Thank you for your answers.

To reply to Mr. Hipp and Mr. Morras :

Yes your are right, verifications made,  the process is I/O bound. (CPU 
activity jumps from 1% - 2% at iddle time to 5-6 % when a "PRAGMA 
quick_check" is processed). Thank you for pointing to me the right track !

About downloading latest trunk version with enhancements on this 
subject, thanks, the offer is appreciated, but unfortunately there is no 
skills in C langage here, so will wait the next release.

I can confirm mmap brings big improvements in speed processing of 
"PRAGMA quick_check" (roughly a 40% gain in time consumming).
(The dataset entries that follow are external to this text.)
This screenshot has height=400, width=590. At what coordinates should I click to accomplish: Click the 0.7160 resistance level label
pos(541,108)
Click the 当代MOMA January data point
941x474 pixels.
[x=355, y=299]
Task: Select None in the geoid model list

"Login" in the app. is effectively the startup process. There is no 
client-server logic in the usual sense. If multi-user capability is 
needed (in the context of a small workgroup) on the same installation, 
each user launches a new and separate instance of the same application 
sharing the same db. (efforts are done to prevent concurency pb).


To answer to Mr Slavin :

Yes, a few years ago on a test db, used for developpment and testing 
purpose, "PRAGMA quick_check" reported some anomalies (didn't had the 
time to investigate further - but hardware failure suspected). What 
surprised me was, despite the presence of (few) anomalies reported, the 
apparent behaviour seemed "normal". I suppose that if the corrupted 
pages are not visited by the library (for example data rarely processed 
like "historical" data), everything seems "OK". I concluded that a 
"running" db with some pb at the file level can live (for a random 
limited time) with no visible issue .

Your question on the good time to process a check on the db file sounds 
like a "phylosophical" question not easy to answer.
Why doing this check before calculus processing is preferable to, for 
example, before/after an update on an employee's personnal address ? 
Would the db be more inusable only in the first case ?
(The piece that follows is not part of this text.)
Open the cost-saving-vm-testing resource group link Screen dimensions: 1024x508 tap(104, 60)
Here, the checks are done at minima and guided by top-most priorities 
(backup and restore use the Tcl API of Sqlite and are managed at 
application level, as some process ask for a backup made before) :
1) garantee a restore operation allways gives an sane db
2) don't allow a backup if db file have pb (wasted time + dangerous 
illusion)
3) check the db file at minima once per usage.

I agree that a db check at user log-out time is logically equivalent as 
processed during log-in time and provides a better user experience.

But we have several pb here :
- there is no garantee that the user exiting the application will be the 
first one who logs in on next startup.
- the application can process automatic log-out (depending on elapsed 
time of user inactivity).
- In case the result of a quick_check will not be OK, it is desired that 
someone takes appropriate action as soon as possible.